Los niños con trastorno del espectro autista (TEA) necesitan vivir en un medio invariable porque los cambios les desencadenan ansiedades catastróficas. Sus conductas repetitivas y sus repliegues los protegen frente a la ansiedad. Con el confinamiento repentino, tuvieron que enfrentarse a un mundo donde todo su entorno cambió. Incluso sus padres y cuidadores, al estar invadidos por ansiedades catastróficas y persecutorias (a causa del Covid), cambiaron sus conductas habituales.

Debemos recordar que los niños con TEA captan el mínimo cambio del estado emocional del otro, a pesar de que no lo pueden reconocer. Durante el confinamiento, sus cuidadores y terapeutas desaparecieron o estaban viviendo una incertidumbre tan grande que tampoco se comportaban como antes. Esto hizo que aparecieran conductas regresivas y que se desencadenaran alarmas porque parecía que perdían los progresos hechos. Lo mismo pasará con el desconfinamiento: el entorno no será como antes y se encontrarán con unos terapeutas por lo pronto asustados y llenos de incertidumbre con el hacer y el estar.

La primera dificultad será como explicarlo. Se ha hecho y se tendrá que hacer teniendo en cuenta el nivel de simbolización de cada niño. En los casos más graves, por las dificultades de comunicación y de simbolización, la expresión de su desazón ha sido más corporal, de autosensorialidad aumentada, de hiperactividad o de pasividad extremas, de crisis de agitación, de agresividad, de enganche autosensorial a las madres o incluso a objetos. Los más evolucionados han sufrido trastornos de sueño, aumento de rituales y de obsesiones (por ejemplo, obsesión con los coches), enganche a videos y cierre en sus aficiones. Ayudar a los padres a establecer rutinas diarias ha hecho que mejoraran y estar mucho en su lado para ayudarlos a resultado muy beneficioso en todos estos casos.

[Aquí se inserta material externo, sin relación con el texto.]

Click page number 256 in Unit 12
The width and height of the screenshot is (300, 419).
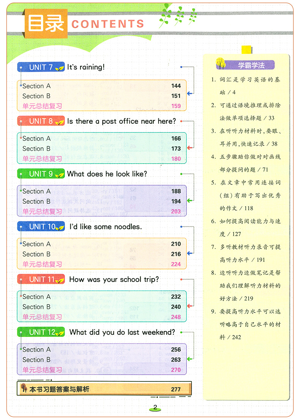(x=176, y=350)
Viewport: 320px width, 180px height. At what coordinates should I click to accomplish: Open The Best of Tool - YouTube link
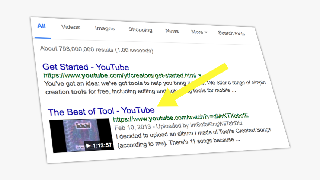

Para otros niños, el confinamiento ha sido un refugio que los ha tranquilizado mucho. El problema será el desconfinamiento. Los más evolucionados y con un nivel simbólico más alto lo han expresado mediante dibujos que representaban el Covid o escritos que mostraban, sobre todo, ansiedades persecutorias y catastróficas. Las videoconferencias después de las dificultades iniciales han resultado muy provechosas, aunque algunas personas no las han tolerado. Un paciente asperger de muy alto nivel cognitivo me dijo: “No quiero Skype, tú estás, pero no estás”. Con estas palabras creo que expresó todo aquello que le hacía sentir permanentemente la distancia. En cambio, hay casos que ya no quieren volver a la sesión presencial. Por este motivo, los profesionales de la salud mental han tenido que poner mucha imaginación e inventarse maneras de actuar teniendo en cuenta el estado mental de los niños.

Lo que está claro es que, durante la etapa del confinamiento, los padres ayudados por los terapeutas han pasado muchas horas seguidas con sus hijos y han vivido una buena experiencia al descubrir su capacidad de contención y de creatividad.